Tema: Se tu conoscessi il dono di Dio…2
Canto iniziale: Salmo 138 (1a strofa)
Ognuno è invitato a leggere il brano e lasciare che la Parola tocchi lo tocchi nell'intimo e sulla pelle
Canto: Salmo 63 (rit.)
Gv 4,7-9
Giunge una donna samaritana ad attingere acqua. Le dice Gesù: «Dammi da bere». I suoi discepoli erano andati in città a fare provvista di cibi. Allora la donna samaritana gli dice: «Come mai tu, che sei giudeo, chiedi da bere a me, che sono una donna samaritana?». I Giudei infatti non hanno rapporti con i Samaritani.
Commento
È l'ora più calda: mentre tutti sono a tavola, la Samaritana va la pozzo, quando nessuno di quelli che la disprezzavano poteva vederla. Lì trova Gesù, un giudeo da cui si aspetta solo disprezzo. Tra giudei e samaritani i rapporti non erano buoni, tanto che per un giudeo uno degli insulti peggiori era proprio quello di essere paragonato ad un samaritano.
Gesù non comanda, non fa la predica, assume invece l'atteggiamento di un mendicante: semplicemente chiede da bere. Non si presenta dunque come un rabbino, ma come un uomo che ha bisogno.

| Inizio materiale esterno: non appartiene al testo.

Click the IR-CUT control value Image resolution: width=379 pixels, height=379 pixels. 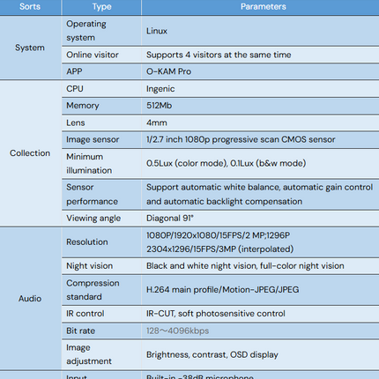216,314
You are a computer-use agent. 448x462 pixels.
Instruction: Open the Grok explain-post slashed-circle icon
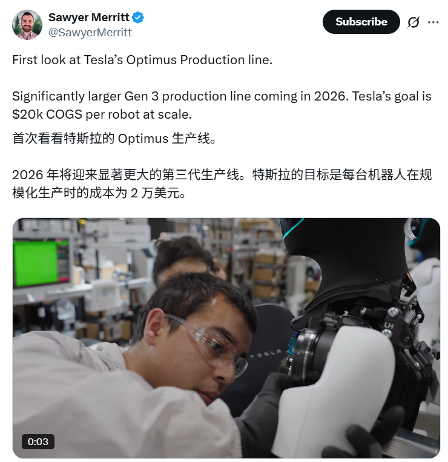[413, 22]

La reazione della Samaritana è preoccupata e la porta a sottolineare ciò che la separa da Gesù. In questa fase, il dialogo sembra impossibile e non è sufficiente il fatto che l'uno e l'altra abbiano lo stesso bisogno.
Anche a noi capita di sciupare tante occasioni nelle relazioni con gli altri a causa dei pregiudizi che abbiamo nei loro confronti. Nella società di Gesù c'erano dei pregiudizi, basati su precise norme sociali che definivano diversi gruppi di appartenenza: la famiglia, il sistema parentale e la purezza della razza. C'erano inoltre alcuni elementi religiosi che determinavano chi dovesse essere escluso.
Da qui nasce il pregiudizio, che si può definire come una credenza erronea, che però viene accettata passivamente come vera. Da qui nasce anche la discriminazione, che si realizza quando la differenza reale si accompagna con un giudizio dato sull'altra persona. Con la sua vita e la sua predicazione, Gesù smantella questi pregiudizi, anche se in qualche misura ne viene toccato (p. es. quando paragona i gentili ai cani). Così, di fronte alla Samaritana, Gesù fa i conti con il pregiudizio etnico e religioso di due gruppi che non possono comunicare fra loro. L'incontro con questa donna diventa però un cammino di conversione.
Se in un primo momento quell'uomo al pozzo non ha un volto, ma è semplicemente un giudeo, ora, grazie al fatto che Gesù osa esprimere il suo bisogno, recupera la propria identità e la Samaritana può riconoscere in lui l'altro e il suo stesso bisogno.
L'incontro avviene perché Gesù ha avuto il coraggio di condividere il proprio bisogno, di presentarsi alla donna nella propria povertà e in questo modo fa di lei l'unica persona che può rispondere ai propri bisogni. Gesù supera la distanza parlando di se stesso e crea le premesse perché si possa avviare un dialogo. D'altra parte, la donna si lascia stupire e comincia a riconoscere il volto di quell'uomo che le sta accanto. Alla forza del pregiudizio, Gesù oppone la possibilità di far scoprire la pluralità delle identità e in questo modo la donna riceve il mistero della propria unicità che in realtà è il riflesso dell'unicità di Dio che è in ciascun uomo.
Al pregiudizio Gesù oppone l'apertura all'altro: è questa che offre la possibilità di parlarsi e di rendere sempre possibile la novità.